[YOUR TASK]
Restate each entry below without changing a word.

[SOURCE DATA]

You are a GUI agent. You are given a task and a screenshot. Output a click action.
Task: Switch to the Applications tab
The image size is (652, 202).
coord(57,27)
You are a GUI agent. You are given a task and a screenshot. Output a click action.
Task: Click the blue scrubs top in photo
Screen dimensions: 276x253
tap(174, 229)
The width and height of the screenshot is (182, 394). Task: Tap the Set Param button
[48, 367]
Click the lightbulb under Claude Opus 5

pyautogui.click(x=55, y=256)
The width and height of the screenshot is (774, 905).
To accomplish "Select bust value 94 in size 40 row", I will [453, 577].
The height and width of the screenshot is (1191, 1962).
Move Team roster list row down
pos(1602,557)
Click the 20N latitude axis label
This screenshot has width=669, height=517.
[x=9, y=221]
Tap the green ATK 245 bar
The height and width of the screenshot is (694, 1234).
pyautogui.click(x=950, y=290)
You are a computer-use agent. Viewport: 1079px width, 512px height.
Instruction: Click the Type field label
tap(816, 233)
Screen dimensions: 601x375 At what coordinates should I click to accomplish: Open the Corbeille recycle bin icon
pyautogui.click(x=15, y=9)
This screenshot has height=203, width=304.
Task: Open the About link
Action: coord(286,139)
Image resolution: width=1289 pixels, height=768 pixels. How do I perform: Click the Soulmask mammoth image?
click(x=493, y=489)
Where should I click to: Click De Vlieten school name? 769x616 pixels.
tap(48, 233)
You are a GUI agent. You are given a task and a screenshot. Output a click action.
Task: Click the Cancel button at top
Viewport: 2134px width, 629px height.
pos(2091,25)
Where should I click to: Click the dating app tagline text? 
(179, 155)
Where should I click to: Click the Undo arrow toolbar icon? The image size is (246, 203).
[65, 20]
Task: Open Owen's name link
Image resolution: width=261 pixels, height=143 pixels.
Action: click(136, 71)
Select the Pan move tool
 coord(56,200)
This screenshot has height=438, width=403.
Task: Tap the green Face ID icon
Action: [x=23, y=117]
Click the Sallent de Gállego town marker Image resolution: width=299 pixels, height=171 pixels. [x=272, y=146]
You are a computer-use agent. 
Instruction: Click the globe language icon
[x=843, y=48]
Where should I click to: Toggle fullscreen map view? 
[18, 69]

[WRITTEN SOLUTION]
You are a GUI agent. You are given a task and a screenshot. Output a click action.
Task: Switch to the Applications tab
The image size is (652, 202).
coord(57,27)
You are a GUI agent. You are given a task and a screenshot. Output a click action.
Task: Click the blue scrubs top in photo
Screen dimensions: 276x253
tap(174, 229)
The width and height of the screenshot is (182, 394). Task: Tap the Set Param button
[48, 367]
Click the lightbulb under Claude Opus 5

pyautogui.click(x=55, y=256)
The width and height of the screenshot is (774, 905).
To accomplish "Select bust value 94 in size 40 row", I will [453, 577].
The height and width of the screenshot is (1191, 1962).
Move Team roster list row down
pos(1602,557)
Click the 20N latitude axis label
This screenshot has width=669, height=517.
[x=9, y=221]
Tap the green ATK 245 bar
The height and width of the screenshot is (694, 1234).
pyautogui.click(x=950, y=290)
You are a computer-use agent. Viewport: 1079px width, 512px height.
Instruction: Click the Type field label
tap(816, 233)
Screen dimensions: 601x375 At what coordinates should I click to accomplish: Open the Corbeille recycle bin icon
pyautogui.click(x=15, y=9)
This screenshot has height=203, width=304.
Task: Open the About link
Action: coord(286,139)
Image resolution: width=1289 pixels, height=768 pixels. How do I perform: Click the Soulmask mammoth image?
click(x=493, y=489)
Where should I click to: Click De Vlieten school name? 769x616 pixels.
tap(48, 233)
You are a GUI agent. You are given a task and a screenshot. Output a click action.
Task: Click the Cancel button at top
Viewport: 2134px width, 629px height.
pos(2091,25)
Where should I click to: Click the dating app tagline text? 
(179, 155)
Where should I click to: Click the Undo arrow toolbar icon? The image size is (246, 203).
[65, 20]
Task: Open Owen's name link
Image resolution: width=261 pixels, height=143 pixels.
Action: click(136, 71)
Select the Pan move tool
 coord(56,200)
This screenshot has height=438, width=403.
Task: Tap the green Face ID icon
Action: [x=23, y=117]
Click the Sallent de Gállego town marker Image resolution: width=299 pixels, height=171 pixels. [x=272, y=146]
You are a computer-use agent. 
Instruction: Click the globe language icon
[x=843, y=48]
Where should I click to: Toggle fullscreen map view? 
[18, 69]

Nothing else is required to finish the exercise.